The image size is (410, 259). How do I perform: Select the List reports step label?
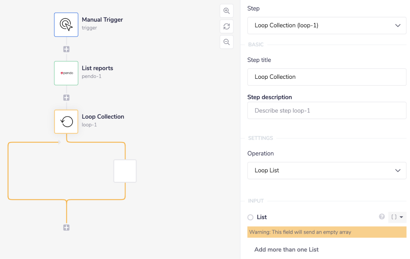tap(98, 68)
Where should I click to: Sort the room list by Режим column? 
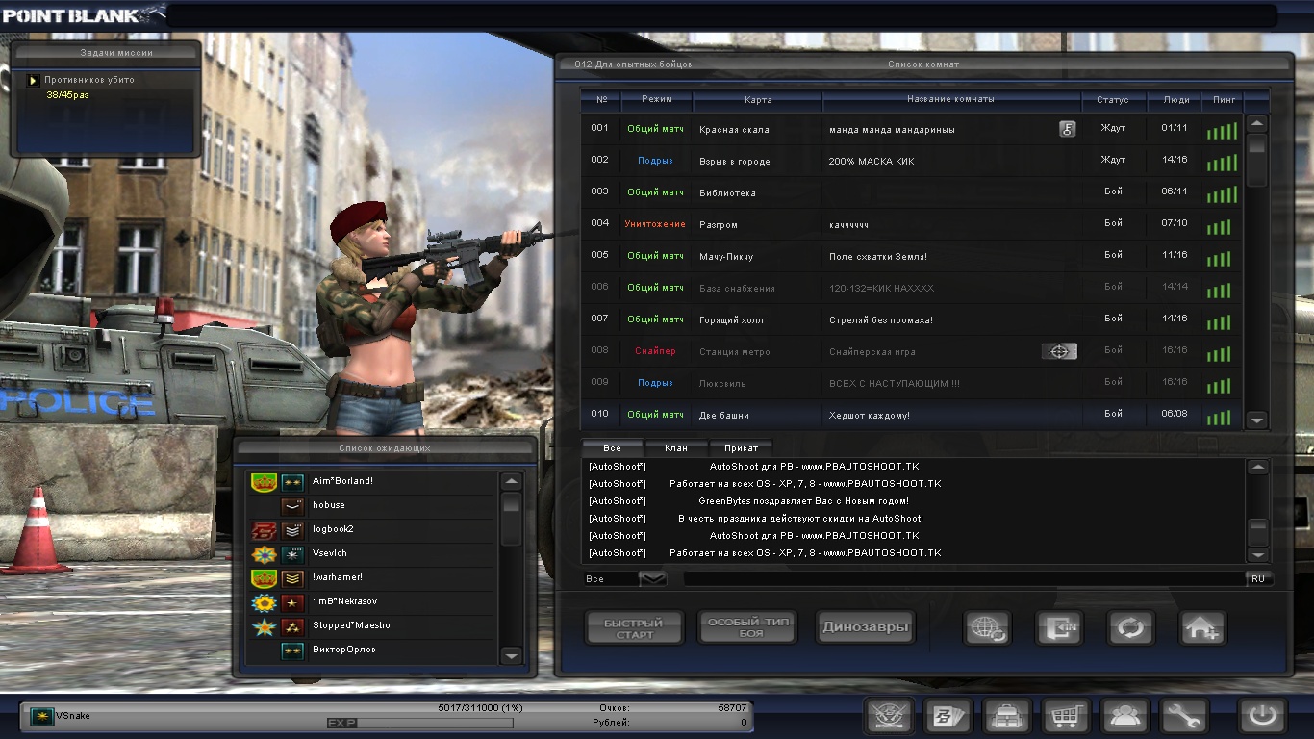click(x=657, y=99)
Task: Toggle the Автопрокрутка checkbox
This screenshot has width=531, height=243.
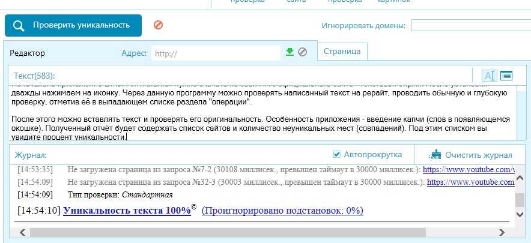Action: (337, 154)
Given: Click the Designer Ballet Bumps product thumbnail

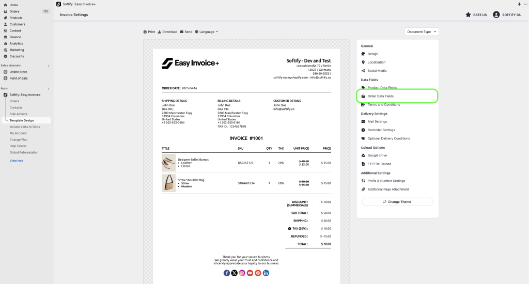Looking at the screenshot, I should 169,163.
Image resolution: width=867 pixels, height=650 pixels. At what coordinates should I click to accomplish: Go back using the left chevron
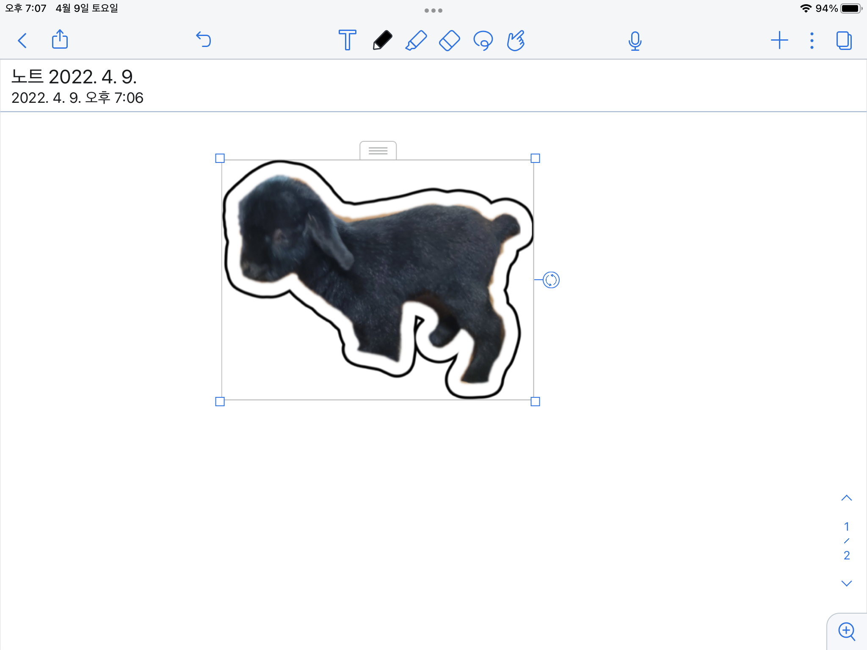[x=22, y=41]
--
# WHAT IS ASKED
Format the lines above as a numbered list and skip any blank lines. Leave the pictures out of your answer.

# FINISHED TASK
1. The image size is (410, 259). How do I perform: Select the List reports step label?
2. tap(98, 68)
3. Where should I click to: Sort the room list by Режим column? 
4. click(x=657, y=99)
5. Task: Toggle the Автопрокрутка checkbox
6. This screenshot has width=531, height=243.
7. Action: (337, 154)
8. Given: Click the Designer Ballet Bumps product thumbnail
9. Looking at the screenshot, I should 169,163.
10. Image resolution: width=867 pixels, height=650 pixels. At what coordinates should I click to accomplish: Go back using the left chevron
11. [x=22, y=41]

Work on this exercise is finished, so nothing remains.